▶ [WHAT TO PRODUCE]:
Reproduce every line of the listing below without changing a single character.

▶ [DATA SUPPLIED]:
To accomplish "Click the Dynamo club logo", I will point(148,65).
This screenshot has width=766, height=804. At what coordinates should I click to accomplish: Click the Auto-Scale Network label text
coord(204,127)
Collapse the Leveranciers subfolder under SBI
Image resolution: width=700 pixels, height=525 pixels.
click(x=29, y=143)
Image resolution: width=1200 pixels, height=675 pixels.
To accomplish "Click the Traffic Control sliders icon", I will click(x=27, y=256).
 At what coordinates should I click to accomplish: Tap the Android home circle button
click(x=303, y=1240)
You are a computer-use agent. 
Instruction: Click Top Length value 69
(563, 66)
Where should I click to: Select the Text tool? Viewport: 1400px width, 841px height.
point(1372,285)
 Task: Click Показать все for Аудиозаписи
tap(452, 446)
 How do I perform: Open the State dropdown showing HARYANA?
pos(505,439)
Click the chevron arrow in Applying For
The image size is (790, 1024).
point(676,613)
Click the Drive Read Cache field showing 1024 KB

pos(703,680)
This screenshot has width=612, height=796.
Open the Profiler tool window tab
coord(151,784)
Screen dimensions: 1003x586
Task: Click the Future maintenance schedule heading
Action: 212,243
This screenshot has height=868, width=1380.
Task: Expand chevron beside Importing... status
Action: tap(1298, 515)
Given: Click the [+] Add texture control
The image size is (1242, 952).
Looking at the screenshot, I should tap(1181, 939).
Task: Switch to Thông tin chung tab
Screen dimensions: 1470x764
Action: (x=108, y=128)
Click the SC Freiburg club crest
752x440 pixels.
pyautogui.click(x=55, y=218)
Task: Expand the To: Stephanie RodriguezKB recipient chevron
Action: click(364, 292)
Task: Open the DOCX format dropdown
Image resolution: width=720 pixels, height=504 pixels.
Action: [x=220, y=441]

▶ [RESPONSE]:
To accomplish "Click the Dynamo club logo", I will point(148,65).
This screenshot has width=766, height=804. At what coordinates should I click to accomplish: Click the Auto-Scale Network label text
coord(204,127)
Collapse the Leveranciers subfolder under SBI
Image resolution: width=700 pixels, height=525 pixels.
click(x=29, y=143)
Image resolution: width=1200 pixels, height=675 pixels.
To accomplish "Click the Traffic Control sliders icon", I will click(x=27, y=256).
 At what coordinates should I click to accomplish: Tap the Android home circle button
click(x=303, y=1240)
You are a computer-use agent. 
Instruction: Click Top Length value 69
(563, 66)
Where should I click to: Select the Text tool? Viewport: 1400px width, 841px height.
point(1372,285)
 Task: Click Показать все for Аудиозаписи
tap(452, 446)
 How do I perform: Open the State dropdown showing HARYANA?
pos(505,439)
Click the chevron arrow in Applying For
The image size is (790, 1024).
point(676,613)
Click the Drive Read Cache field showing 1024 KB

pos(703,680)
This screenshot has width=612, height=796.
Open the Profiler tool window tab
coord(151,784)
Screen dimensions: 1003x586
Task: Click the Future maintenance schedule heading
Action: 212,243
This screenshot has height=868, width=1380.
Task: Expand chevron beside Importing... status
Action: tap(1298, 515)
Given: Click the [+] Add texture control
The image size is (1242, 952).
Looking at the screenshot, I should tap(1181, 939).
Task: Switch to Thông tin chung tab
Screen dimensions: 1470x764
Action: (x=108, y=128)
Click the SC Freiburg club crest
752x440 pixels.
pyautogui.click(x=55, y=218)
Task: Expand the To: Stephanie RodriguezKB recipient chevron
Action: click(364, 292)
Task: Open the DOCX format dropdown
Image resolution: width=720 pixels, height=504 pixels.
Action: [x=220, y=441]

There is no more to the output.